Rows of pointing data
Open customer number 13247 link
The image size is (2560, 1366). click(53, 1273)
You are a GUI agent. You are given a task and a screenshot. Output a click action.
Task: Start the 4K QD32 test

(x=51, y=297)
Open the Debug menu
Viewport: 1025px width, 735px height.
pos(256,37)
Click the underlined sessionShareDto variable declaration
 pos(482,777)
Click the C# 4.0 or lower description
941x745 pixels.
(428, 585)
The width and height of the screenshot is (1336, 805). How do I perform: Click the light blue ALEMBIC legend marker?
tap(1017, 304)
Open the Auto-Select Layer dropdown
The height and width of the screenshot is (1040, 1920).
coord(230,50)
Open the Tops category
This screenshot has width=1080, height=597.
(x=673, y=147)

● **TASK**
Put every line of the rows above into a numbered list, leaving out the blank lines.

● **FINISHED ANSWER**
1. Open customer number 13247 link
2. The image size is (2560, 1366). click(53, 1273)
3. You are a GUI agent. You are given a task and a screenshot. Output a click action.
4. Task: Start the 4K QD32 test
5. (x=51, y=297)
6. Open the Debug menu
7. Viewport: 1025px width, 735px height.
8. pos(256,37)
9. Click the underlined sessionShareDto variable declaration
10.  pos(482,777)
11. Click the C# 4.0 or lower description
12. 941x745 pixels.
13. (428, 585)
14. The width and height of the screenshot is (1336, 805). How do I perform: Click the light blue ALEMBIC legend marker?
15. tap(1017, 304)
16. Open the Auto-Select Layer dropdown
17. The height and width of the screenshot is (1040, 1920).
18. coord(230,50)
19. Open the Tops category
20. This screenshot has width=1080, height=597.
21. (x=673, y=147)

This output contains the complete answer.